Description

A possible asset allocation framework for the submit 2008 monetary world
Asset allocation has lengthy been a cornerstone of prudent funding administration; nonetheless, conventional allocation plans failed traders miserably in 2008. Asset allocation nonetheless stays a necessary half of the funding enviornment, and thru a brand new method, you’ll uncover learn how to make it work.
In The New Science of Asset Allocation, authors Thomas Schneeweis, Garry Crowder, and Hossein Kazemi first discover the myths that plague this area then shortly transfer on to look at how the follow of asset allocation has failed in recent times. They then suggest new allocation fashions that make use of liquidity, transparency, and actual danger controls throughout a number of asset lessons.

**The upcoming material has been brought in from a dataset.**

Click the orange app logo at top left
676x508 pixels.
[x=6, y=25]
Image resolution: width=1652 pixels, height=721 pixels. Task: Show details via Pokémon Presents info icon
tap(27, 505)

Outlines a brand new method to asset allocation in a post-2008 world, the place danger appears hidden
The “great manager” drawback is examined with options on learn how to seize supervisor alpha whereas limiting draw back danger
A whole case examine is offered that allocates for beta and alpha
Written by an skilled staff of business leaders and educational specialists, The New Science of Asset Allocation explains how one can successfully apply this method to a monetary world that continues to alter.
Table of Contents
Preface.
Acknowledgments.
Chapter 1 A Brief History of Asset Allocation.
In the Beginning.
A Review of the Capital Asset Pricing Model.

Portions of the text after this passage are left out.